> [Your objective] Looking at the data, count the lines where the word "will" occurs and answer with only the number.

> [Stored data]
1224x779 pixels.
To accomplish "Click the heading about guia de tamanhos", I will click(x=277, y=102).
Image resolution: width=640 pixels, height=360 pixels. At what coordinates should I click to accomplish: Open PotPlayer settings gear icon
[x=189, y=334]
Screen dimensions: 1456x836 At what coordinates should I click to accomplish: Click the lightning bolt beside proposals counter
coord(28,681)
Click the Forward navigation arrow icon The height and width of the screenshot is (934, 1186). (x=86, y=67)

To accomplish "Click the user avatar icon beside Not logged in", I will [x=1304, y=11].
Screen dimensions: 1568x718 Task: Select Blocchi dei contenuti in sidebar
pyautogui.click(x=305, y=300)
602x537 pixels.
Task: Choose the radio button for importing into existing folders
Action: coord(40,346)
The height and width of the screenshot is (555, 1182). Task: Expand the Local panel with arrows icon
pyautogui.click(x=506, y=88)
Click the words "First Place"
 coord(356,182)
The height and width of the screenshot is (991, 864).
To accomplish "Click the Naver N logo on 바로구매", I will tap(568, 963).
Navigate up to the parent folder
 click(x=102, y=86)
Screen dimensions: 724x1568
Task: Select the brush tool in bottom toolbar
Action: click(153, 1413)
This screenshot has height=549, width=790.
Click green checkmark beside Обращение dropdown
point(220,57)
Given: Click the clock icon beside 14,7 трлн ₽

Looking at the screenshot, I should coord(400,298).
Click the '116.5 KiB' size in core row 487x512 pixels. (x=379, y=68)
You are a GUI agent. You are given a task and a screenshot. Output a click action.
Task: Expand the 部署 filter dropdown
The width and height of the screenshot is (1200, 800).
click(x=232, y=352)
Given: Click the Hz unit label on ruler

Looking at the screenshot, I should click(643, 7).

> [Solution for this exercise] 3